2. Relevant equations
time = distance / speed or t = d/v

3. The attempt at a solution

a) and b)
- for a) to calculate time per mode of transport, i divided the partial distances by the average speed
- for b) to calculate the total time to reach the final destination, i divided the total distance with the average speed
please tell me if this is correct.

c) this is the one i am having a hard time with, i am doing an online course so i have no help at all. If you could explain what im supposed to do for c) to help me get started, that would be greatly appreciated.

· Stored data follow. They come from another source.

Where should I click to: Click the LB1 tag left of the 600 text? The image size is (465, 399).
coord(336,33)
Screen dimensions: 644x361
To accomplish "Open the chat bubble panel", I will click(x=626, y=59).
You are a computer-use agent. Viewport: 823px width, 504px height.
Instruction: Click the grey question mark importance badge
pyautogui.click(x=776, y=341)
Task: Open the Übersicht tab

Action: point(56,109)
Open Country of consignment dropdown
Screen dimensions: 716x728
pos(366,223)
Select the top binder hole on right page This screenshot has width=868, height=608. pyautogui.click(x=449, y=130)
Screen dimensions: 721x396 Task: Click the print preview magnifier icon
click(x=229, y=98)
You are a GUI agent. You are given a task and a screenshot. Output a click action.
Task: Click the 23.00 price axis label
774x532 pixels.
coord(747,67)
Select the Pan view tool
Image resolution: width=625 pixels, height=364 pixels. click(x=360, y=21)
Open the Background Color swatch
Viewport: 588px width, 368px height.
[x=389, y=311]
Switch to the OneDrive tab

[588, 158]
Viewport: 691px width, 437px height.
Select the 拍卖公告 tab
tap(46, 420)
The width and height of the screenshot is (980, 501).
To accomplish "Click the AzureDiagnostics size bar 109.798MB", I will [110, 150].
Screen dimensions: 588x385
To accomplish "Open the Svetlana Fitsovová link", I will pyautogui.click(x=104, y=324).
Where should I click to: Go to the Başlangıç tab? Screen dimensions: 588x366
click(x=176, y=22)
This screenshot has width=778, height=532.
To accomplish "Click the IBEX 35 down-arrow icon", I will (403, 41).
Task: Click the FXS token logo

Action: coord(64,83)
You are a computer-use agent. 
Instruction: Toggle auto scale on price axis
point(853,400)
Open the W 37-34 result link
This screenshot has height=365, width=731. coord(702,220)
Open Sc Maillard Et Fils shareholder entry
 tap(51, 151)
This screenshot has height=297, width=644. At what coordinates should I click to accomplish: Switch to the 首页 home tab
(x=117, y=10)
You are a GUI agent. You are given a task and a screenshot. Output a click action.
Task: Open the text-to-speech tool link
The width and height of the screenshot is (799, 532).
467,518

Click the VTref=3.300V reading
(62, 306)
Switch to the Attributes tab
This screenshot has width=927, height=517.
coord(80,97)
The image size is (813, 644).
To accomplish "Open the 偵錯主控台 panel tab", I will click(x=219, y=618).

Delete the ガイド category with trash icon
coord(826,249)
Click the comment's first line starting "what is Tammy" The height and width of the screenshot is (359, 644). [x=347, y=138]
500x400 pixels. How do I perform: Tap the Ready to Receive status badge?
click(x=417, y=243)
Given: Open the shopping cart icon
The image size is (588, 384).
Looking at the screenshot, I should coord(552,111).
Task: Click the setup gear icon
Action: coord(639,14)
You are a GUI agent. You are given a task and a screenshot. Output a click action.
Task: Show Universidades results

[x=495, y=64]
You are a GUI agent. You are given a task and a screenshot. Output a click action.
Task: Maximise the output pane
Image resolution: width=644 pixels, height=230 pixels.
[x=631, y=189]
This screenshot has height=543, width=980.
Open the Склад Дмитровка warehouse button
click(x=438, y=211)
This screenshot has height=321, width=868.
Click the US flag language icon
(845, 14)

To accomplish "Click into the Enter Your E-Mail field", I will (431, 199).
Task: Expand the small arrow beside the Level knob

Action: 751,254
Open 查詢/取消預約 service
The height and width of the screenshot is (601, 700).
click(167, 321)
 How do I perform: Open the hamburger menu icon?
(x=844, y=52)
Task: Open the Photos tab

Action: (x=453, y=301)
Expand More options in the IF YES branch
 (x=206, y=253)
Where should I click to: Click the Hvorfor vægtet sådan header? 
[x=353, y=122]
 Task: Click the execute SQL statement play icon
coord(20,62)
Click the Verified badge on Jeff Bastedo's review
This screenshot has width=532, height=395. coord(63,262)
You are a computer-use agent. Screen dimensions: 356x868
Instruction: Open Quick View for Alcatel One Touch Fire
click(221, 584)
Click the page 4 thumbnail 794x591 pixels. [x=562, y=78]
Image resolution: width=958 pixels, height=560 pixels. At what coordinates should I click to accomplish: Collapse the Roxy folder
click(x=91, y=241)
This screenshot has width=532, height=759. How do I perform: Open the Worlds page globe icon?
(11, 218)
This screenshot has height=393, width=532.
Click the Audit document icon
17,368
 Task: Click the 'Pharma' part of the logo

d) please tell me if this is correct
Route 1. Fuel consumed = (31 km) x (30 L / 100 km) = 9.3 L

Route 2. Fuel consumed = (63 km) x (1.2 L / 100 km) = 0.76 L

Route 3. Fuel consumed = (81 km) x (30 L / 100 km) = 24 L

Route 4. Fuel consumed = (2279 km) x (3.5 L / 100 km) = 80 L

Route 5. Fuel consumed = (81 km) x (30 L / 100 km) = 24 L

e) please tell me if im right here.
Considering that each shipment of lettuce is priced at the same value, I would chose to purchase the lettuce
that travels the least distance (which would be the first route of lettuce). Since the lettuce travels less distance, the lettuce would be fresher, and of higher quality. It consumes a small amount of fuel (only 9.3 L) and does not produce a great amount of carbon dioxide emissions. Even though Route 2 consumes less fuel (0.76 L), it still has a longer distance to travel, meanin the lettuce will not be as fresh.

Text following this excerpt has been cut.